Audience Research and Innovation Manager
One of the common reasons why people are turned off by science is that it’s seen as “not for me”. Do science centres, labs and workshop settings inadvertently reinforce this view? How can a lab space be perceived as accessible but also real and exciting? The focus at the Centre for Life has changed to one of visitor led experiences. I highlight the successes and lessons learnt from Experiment Zone (a public wet lab) and how we’ve taken the approach further with research labs in Brain Zone.

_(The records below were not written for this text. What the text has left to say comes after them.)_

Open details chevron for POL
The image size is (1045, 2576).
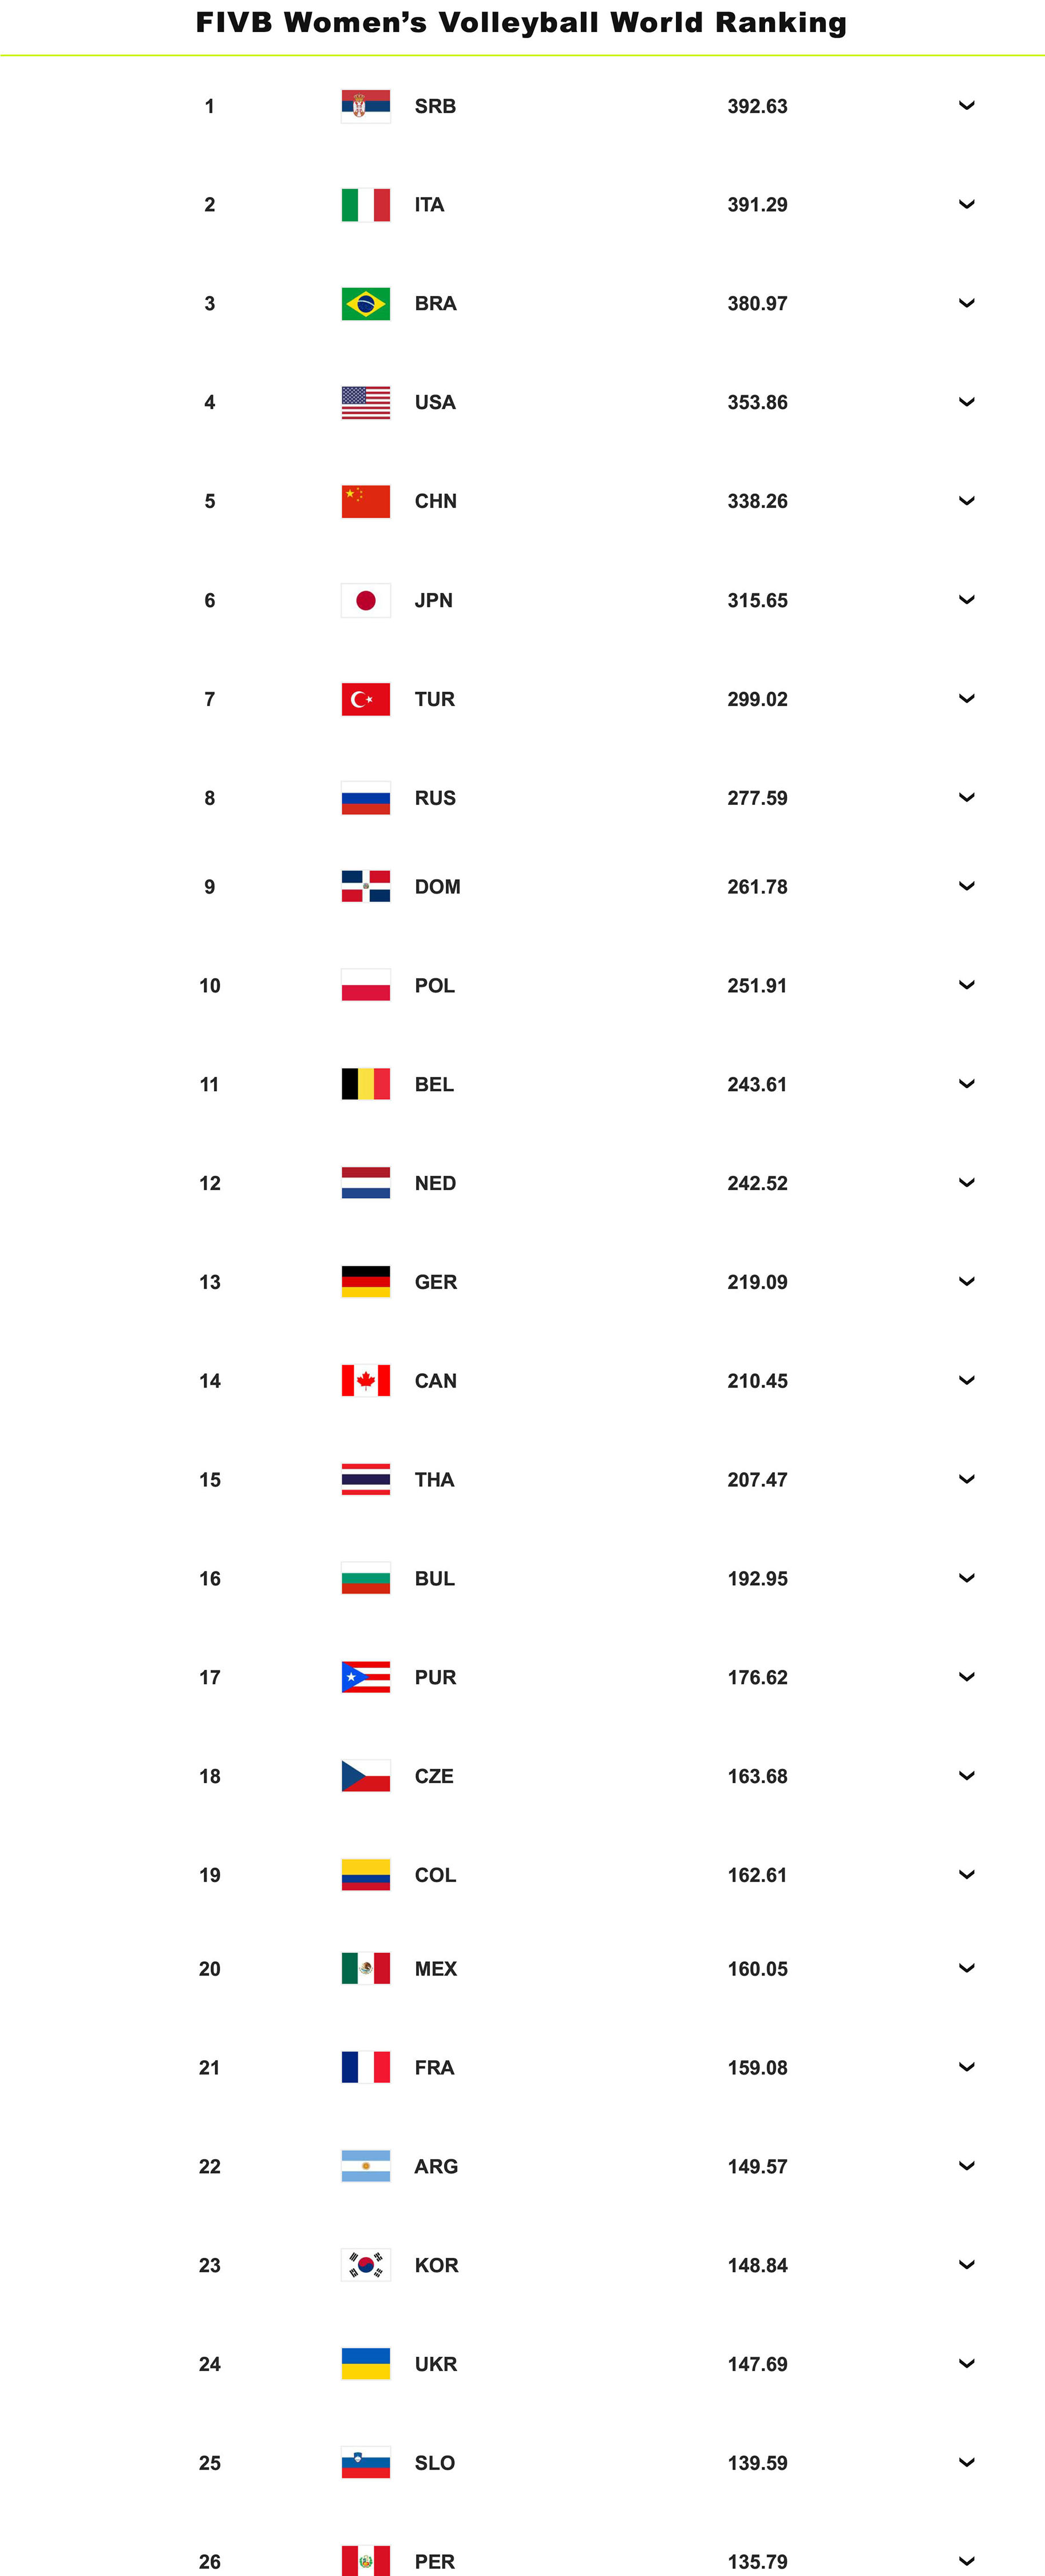tap(966, 985)
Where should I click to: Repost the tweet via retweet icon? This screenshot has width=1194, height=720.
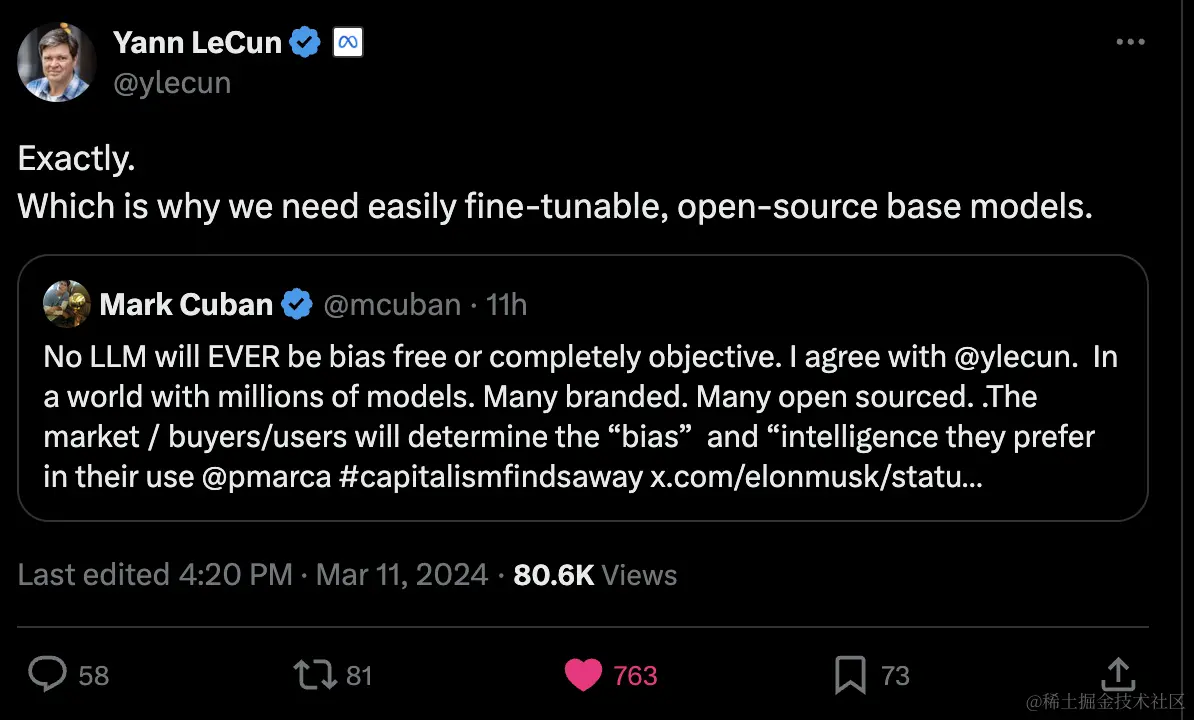tap(314, 674)
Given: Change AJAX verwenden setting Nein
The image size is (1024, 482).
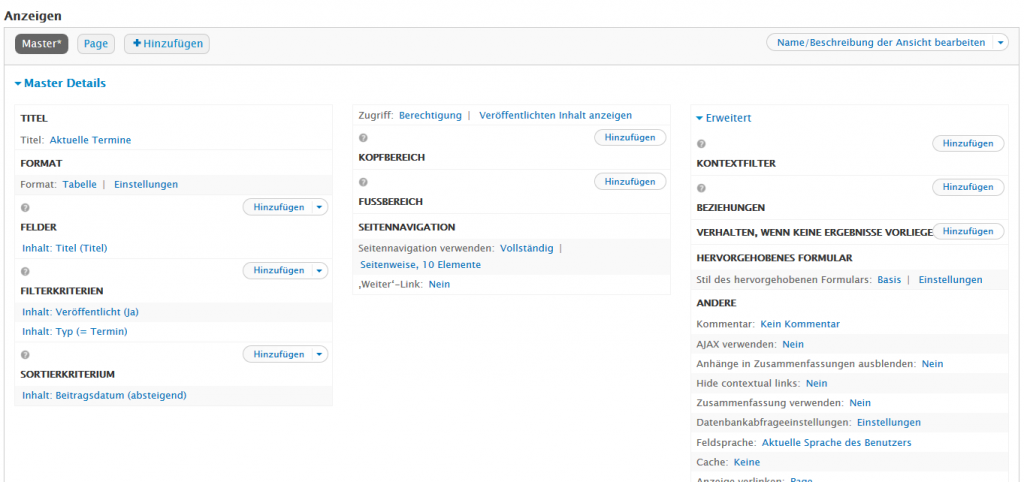Looking at the screenshot, I should pos(793,344).
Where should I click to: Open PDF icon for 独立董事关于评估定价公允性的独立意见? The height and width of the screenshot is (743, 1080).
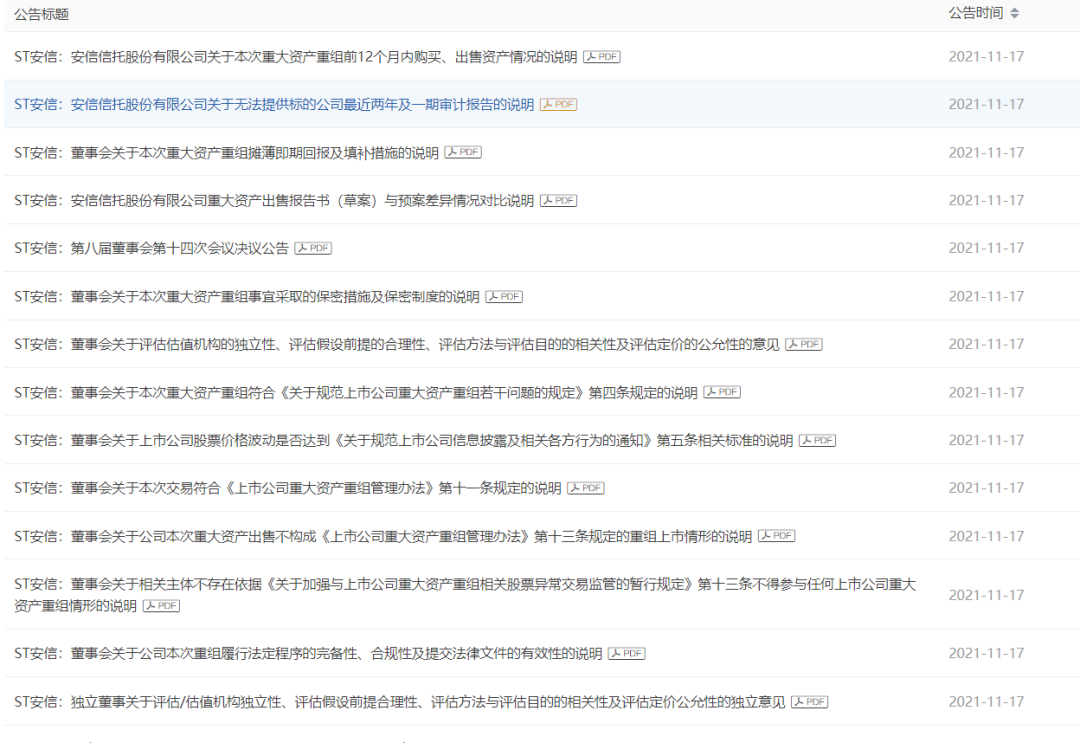point(810,702)
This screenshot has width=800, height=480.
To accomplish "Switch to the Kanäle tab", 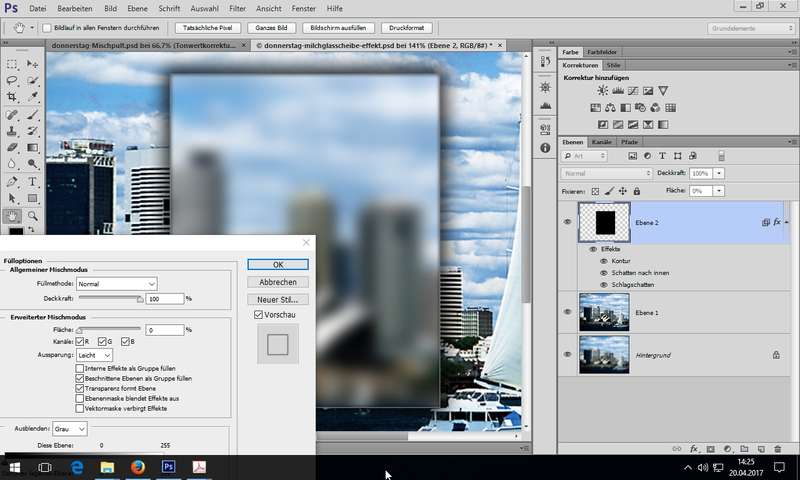I will [602, 142].
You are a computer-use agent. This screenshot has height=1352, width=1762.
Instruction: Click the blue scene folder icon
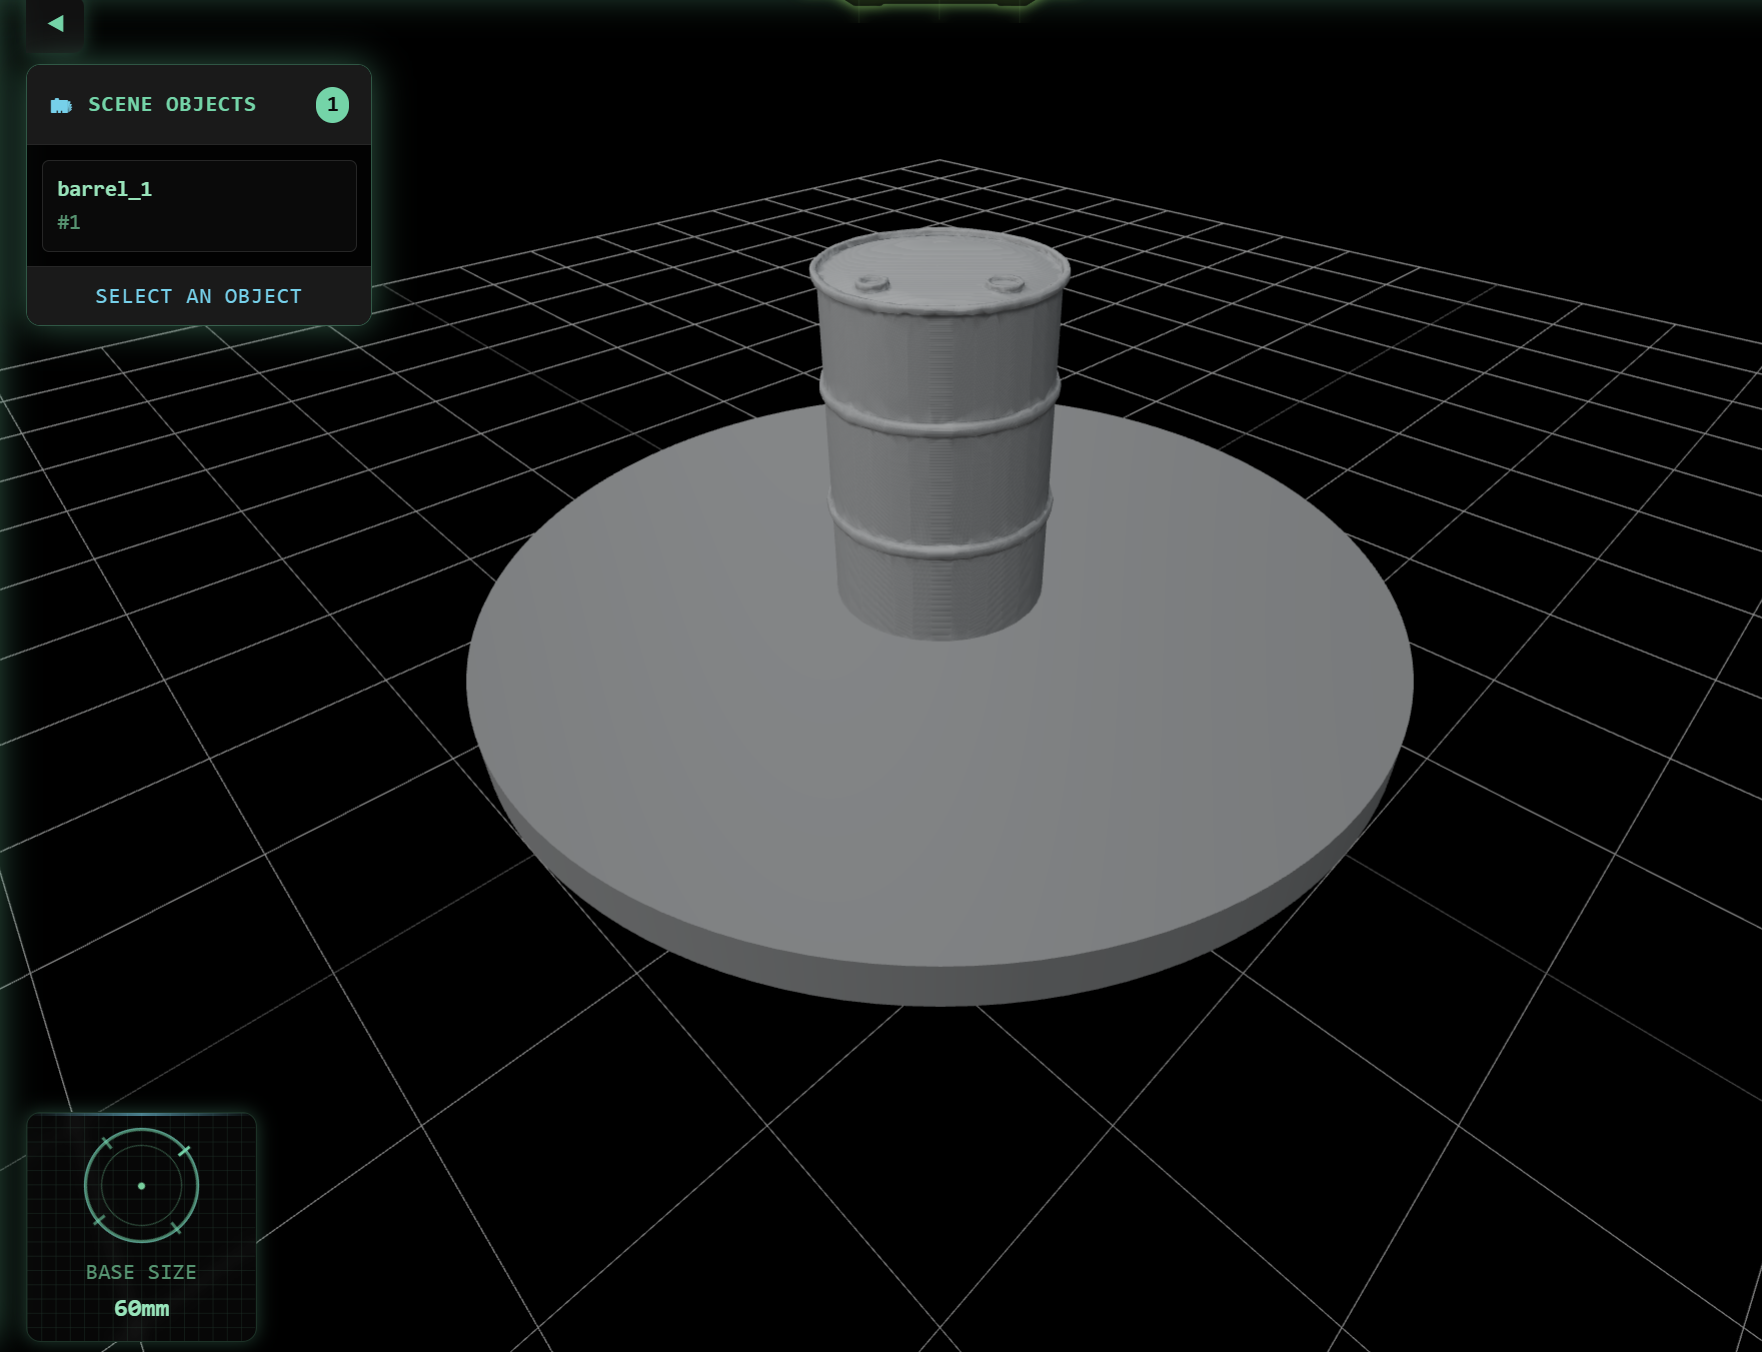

Cosmic rays – making the invisible visible High school projects provide an excellent opportunity to inspire students and let students learn how to work scientifically. Stockholm House of Science and the department of physics at KTH give last year high-school students the opportunity to study cosmic rays by letting them borrow our muon detectors and testing their own hypotheses concerning e.g. the influence of different parameters on the muon flux. This gives them experience in working with advanced instrumentation to produce scientific data, and an insight into the way scientists work. I will describe how the projects are conducted, show examples of completed projects, and discuss the impact as shown in student evaluations.